More traditional styles of landscape painting survived both the rush to Modernism and the carnage of the First World War. This canvas by the Spanish artist Enrique Simonet shows a very Spanish motif: the Dehesa, a type of landscape characteristic of southern and central Spain and Portugal (where it’s known as montado). This is a traditional mixed, multifunctional environment providing grazing for cattle, goats, sheep and pigs, mixed trees centred on oaks, and support for many endangered species such as the Iberian lynx and Spanish imperial eagle. It also looks marvellous in the autumn.

Julian Onderdonk’s undated Fall Landscape shows countryside near the artist’s home in San Antonio, Texas.

Passing over to the west of the USA, After the Storm, Hemet, California is one of the finished works of Anna Althea Hills, probably based on quick plein air sketches. Hemet, and its conjoining city of San Jacinto, are far inland, in the San Jacinto Valley, well to the northeast of her studio in Laguna Beach.

Willard Metcalf’s Hillside Pastures — September appears to be a view of the Vermont countryside, and was probably painted in front of the motif.

Returning to Paris in 1922, Pierre ThĂ©venet’s Tuileries Gardens in Autumn shows the gardens that were formerly the grounds of the Tuileries Palace, which was demolished after it was burned down during the Paris Commune in 1871.

In 1930, Marsden Hartley returned to the USA from Europe, and visited some of the classic locations in Massachusetts, including Dogtown, the abandoned settlement between Gloucester and Rockport.
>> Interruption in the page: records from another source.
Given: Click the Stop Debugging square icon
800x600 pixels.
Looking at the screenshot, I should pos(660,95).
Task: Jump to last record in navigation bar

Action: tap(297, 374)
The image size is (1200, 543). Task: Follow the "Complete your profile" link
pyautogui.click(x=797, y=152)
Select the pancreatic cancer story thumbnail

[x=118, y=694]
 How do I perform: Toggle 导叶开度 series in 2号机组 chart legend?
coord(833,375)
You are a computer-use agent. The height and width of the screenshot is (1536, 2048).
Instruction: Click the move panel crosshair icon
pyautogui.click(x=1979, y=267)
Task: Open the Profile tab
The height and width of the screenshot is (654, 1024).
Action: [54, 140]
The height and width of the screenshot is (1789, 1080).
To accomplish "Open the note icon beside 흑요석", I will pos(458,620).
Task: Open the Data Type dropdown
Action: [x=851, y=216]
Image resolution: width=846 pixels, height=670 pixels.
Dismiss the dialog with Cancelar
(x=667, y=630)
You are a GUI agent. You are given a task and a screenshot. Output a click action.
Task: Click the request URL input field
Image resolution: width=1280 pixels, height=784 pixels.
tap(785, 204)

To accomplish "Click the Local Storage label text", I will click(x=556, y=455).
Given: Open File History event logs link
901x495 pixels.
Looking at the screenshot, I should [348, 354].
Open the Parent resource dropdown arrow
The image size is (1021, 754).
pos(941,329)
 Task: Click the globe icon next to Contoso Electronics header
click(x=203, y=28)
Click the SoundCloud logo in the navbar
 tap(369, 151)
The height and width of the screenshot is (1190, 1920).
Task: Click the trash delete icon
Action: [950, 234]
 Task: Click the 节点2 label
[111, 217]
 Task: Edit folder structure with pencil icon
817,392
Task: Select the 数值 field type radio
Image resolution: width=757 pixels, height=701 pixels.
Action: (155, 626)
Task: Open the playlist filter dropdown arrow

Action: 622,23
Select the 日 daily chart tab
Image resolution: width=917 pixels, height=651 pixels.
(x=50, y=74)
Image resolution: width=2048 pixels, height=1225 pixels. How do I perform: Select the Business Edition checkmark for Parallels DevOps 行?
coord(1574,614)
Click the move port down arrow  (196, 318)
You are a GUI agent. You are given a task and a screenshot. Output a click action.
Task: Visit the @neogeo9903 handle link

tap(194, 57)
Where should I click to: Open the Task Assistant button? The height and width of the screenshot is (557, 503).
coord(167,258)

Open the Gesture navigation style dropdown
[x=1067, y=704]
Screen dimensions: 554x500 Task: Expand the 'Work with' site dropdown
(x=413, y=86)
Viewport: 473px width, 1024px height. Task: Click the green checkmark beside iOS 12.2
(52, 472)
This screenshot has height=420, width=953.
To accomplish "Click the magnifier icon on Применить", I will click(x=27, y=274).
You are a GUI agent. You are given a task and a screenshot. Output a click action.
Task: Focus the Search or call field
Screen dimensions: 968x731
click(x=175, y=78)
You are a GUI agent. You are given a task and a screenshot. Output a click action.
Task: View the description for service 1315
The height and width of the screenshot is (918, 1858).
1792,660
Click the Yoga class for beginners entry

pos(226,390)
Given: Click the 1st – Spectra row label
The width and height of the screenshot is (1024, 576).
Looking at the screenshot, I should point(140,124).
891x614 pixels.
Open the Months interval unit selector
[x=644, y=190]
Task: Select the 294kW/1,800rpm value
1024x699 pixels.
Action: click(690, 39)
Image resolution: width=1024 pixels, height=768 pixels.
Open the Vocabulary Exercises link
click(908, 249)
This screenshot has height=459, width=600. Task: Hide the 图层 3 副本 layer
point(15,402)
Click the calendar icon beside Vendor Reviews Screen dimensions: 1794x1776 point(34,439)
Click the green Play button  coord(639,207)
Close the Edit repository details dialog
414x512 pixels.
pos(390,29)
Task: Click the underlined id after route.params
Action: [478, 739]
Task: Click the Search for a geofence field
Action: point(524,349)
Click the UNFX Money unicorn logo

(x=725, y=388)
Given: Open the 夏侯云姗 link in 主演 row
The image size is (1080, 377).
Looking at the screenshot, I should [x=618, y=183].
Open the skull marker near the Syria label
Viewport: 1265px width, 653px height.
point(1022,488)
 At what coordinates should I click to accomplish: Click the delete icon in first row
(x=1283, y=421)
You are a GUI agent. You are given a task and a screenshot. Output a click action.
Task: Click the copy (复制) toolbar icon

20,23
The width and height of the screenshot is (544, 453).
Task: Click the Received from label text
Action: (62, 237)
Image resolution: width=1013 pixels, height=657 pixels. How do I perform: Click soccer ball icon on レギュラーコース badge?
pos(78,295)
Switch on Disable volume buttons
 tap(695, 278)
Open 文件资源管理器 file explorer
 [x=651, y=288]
On an early visit there in 1931, he painted his Blueberry Highway, Dogtown, an unusual take on this desolate wooded and rocky area, which must have been in the fall/autumn.

Finally, from the end of the Second World War in Europe, Paul Nash’s surrealist Landscape of the Moon’s Last Phase (1944) is one of a series exploring the phases of the moon. Prominent in his composition are the trees of an Iron Age hill fort, one of the Wittenham Clumps, on the border of Berkshire and Oxfordshire, England.
When Nash had first seen these, he described them as “a beautiful legendary country haunted by old gods long forgotten”. In the classical pantheon, the autumn/fall lacked a significant deity, but I think that Nash and others have come close to depicting its earthly form.